WHAT THE TASK ASKS → Rewrite the listing below, substituting "side panel" for "schema panel" and keeping every other part the same. Omit the pictures from your answer.

===== MATERIAL TO PROCESS

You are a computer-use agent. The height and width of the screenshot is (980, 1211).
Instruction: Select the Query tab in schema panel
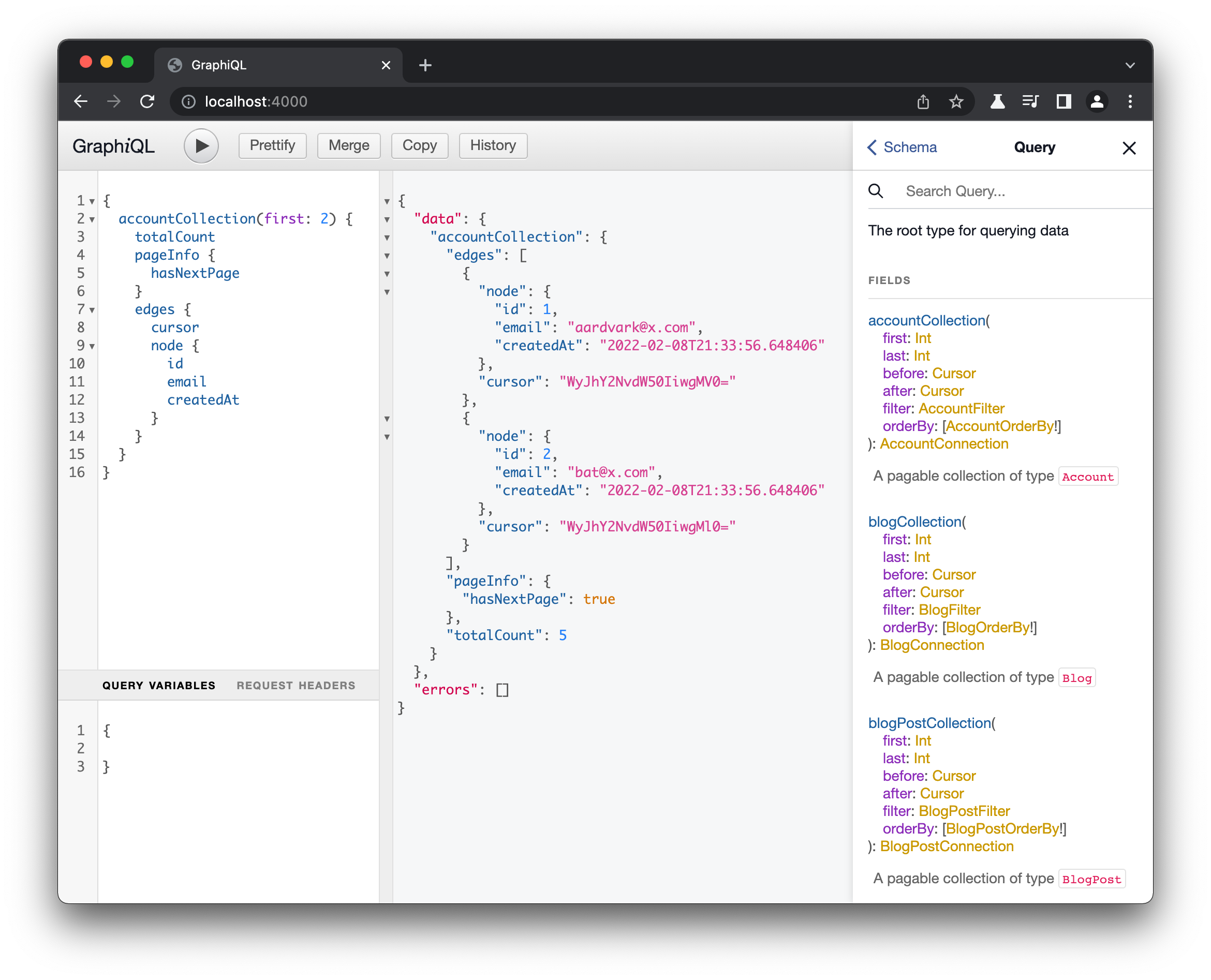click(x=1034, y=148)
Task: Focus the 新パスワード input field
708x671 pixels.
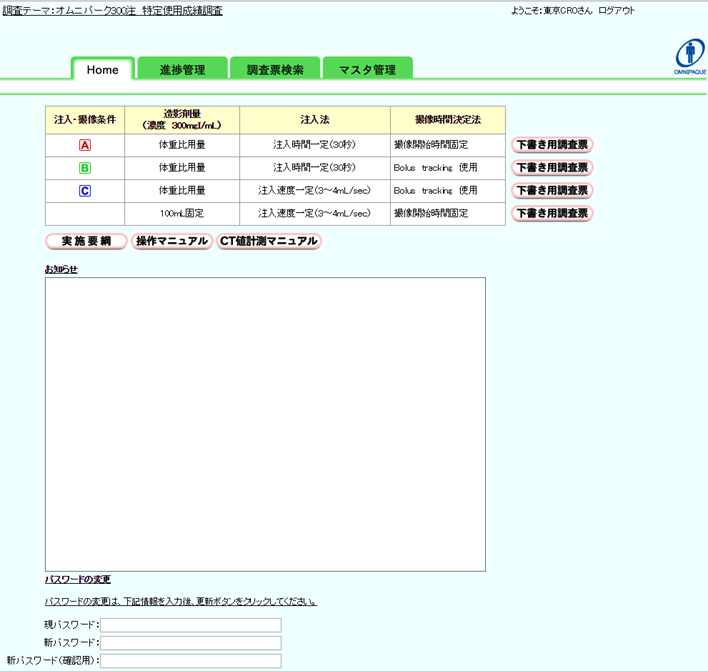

==========

RESPONSE →
You are a computer-use agent. The height and width of the screenshot is (980, 1211).
Instruction: Select the Query tab in side panel
click(x=1034, y=148)
Task: Focus the 新パスワード input field
708x671 pixels.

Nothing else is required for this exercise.